Task item ->
Across all the entries, how many lines hold "screenshot"? Answer with that number and nothing else.
──────── Dataset records ────────
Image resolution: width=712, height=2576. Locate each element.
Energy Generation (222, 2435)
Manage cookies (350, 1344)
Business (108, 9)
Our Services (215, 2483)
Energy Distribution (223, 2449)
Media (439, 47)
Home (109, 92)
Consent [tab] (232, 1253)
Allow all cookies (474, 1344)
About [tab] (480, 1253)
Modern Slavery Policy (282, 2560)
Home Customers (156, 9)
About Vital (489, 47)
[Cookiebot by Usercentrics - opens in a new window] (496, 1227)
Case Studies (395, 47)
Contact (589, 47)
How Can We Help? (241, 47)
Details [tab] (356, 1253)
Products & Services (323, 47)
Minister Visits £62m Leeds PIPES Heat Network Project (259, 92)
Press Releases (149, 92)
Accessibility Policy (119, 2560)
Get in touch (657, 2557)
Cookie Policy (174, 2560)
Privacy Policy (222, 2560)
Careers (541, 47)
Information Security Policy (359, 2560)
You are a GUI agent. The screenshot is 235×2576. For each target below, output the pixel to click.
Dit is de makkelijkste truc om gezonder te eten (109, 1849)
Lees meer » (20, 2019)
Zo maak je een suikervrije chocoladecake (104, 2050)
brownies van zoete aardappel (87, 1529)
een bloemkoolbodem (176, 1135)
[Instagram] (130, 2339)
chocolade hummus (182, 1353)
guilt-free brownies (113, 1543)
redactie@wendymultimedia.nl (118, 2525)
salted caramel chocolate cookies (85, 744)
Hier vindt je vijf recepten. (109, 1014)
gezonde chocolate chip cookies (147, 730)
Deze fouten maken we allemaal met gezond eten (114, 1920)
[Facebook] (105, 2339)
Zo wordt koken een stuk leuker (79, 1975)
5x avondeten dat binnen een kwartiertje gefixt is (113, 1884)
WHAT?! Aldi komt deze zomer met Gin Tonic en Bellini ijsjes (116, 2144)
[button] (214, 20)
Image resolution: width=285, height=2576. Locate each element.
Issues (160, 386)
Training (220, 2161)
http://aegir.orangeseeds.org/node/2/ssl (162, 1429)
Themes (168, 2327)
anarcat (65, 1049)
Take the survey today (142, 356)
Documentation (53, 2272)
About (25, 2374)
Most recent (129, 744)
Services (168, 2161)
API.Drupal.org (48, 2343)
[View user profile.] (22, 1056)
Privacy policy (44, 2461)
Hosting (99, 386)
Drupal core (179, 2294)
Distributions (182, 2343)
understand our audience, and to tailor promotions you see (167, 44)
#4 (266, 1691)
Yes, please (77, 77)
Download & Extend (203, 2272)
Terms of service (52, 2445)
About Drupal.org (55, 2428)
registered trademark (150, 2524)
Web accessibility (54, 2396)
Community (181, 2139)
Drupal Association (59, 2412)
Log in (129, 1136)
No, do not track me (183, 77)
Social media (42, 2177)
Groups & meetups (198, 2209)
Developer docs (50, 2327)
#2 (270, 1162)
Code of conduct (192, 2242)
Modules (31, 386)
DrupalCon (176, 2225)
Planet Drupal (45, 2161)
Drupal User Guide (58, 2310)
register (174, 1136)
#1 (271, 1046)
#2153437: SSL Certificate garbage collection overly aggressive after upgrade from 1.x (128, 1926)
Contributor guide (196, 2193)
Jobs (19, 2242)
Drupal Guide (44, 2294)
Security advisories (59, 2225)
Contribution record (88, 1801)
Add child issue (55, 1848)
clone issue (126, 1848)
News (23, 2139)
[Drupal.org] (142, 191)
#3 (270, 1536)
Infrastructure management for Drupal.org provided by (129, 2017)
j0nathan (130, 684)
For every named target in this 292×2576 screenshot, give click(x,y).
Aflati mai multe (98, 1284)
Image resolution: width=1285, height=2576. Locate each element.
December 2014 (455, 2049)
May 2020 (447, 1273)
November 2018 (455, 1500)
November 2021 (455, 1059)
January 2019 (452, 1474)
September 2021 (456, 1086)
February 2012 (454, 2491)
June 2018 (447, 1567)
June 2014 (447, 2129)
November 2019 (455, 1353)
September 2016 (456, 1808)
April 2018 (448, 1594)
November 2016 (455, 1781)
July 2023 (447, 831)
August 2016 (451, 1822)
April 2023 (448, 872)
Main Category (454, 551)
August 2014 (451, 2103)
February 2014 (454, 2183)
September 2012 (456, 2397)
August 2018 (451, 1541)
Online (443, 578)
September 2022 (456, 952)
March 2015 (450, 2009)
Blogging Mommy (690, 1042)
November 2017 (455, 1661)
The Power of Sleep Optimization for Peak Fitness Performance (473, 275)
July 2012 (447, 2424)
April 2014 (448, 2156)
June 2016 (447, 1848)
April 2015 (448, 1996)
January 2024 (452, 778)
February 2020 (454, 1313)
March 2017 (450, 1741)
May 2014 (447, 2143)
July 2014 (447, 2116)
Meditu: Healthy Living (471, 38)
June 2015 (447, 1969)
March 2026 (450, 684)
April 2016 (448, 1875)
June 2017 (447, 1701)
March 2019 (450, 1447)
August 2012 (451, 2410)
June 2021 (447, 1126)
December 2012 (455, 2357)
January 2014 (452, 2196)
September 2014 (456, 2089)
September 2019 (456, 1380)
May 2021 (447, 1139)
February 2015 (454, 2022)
────────
Solution to this task ->
2